Task objective:
Write out, exactly and in full, the line where "Open the Test from location dropdown" appears together with all lines that follow it in the entries below. Do not include pictures.

Data:
────────────────────────────────────────

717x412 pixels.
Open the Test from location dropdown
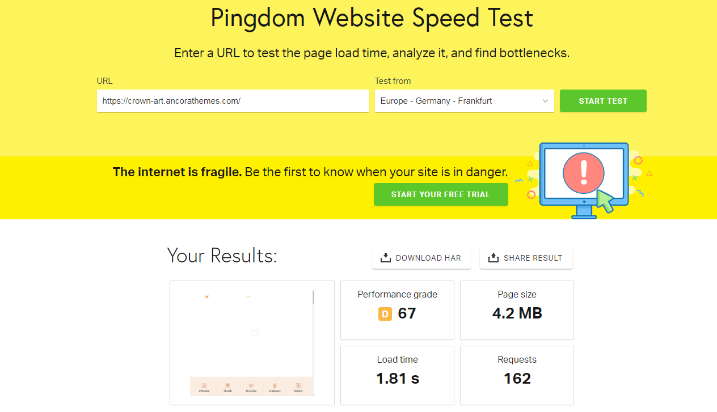[x=465, y=101]
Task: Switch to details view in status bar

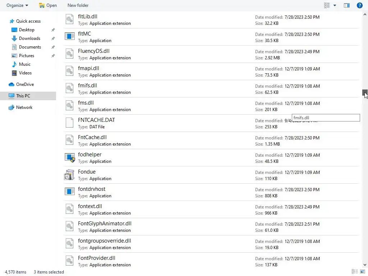Action: click(355, 272)
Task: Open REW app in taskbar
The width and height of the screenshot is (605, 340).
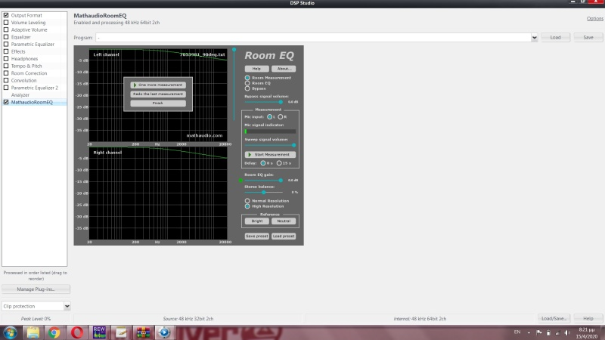Action: tap(98, 332)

────────────────────────────────────────

Response for this exercise:
Open the Test from location dropdown
[x=465, y=101]
Task: Switch to details view in status bar

Action: click(355, 272)
Task: Open REW app in taskbar
The width and height of the screenshot is (605, 340).
Action: tap(98, 332)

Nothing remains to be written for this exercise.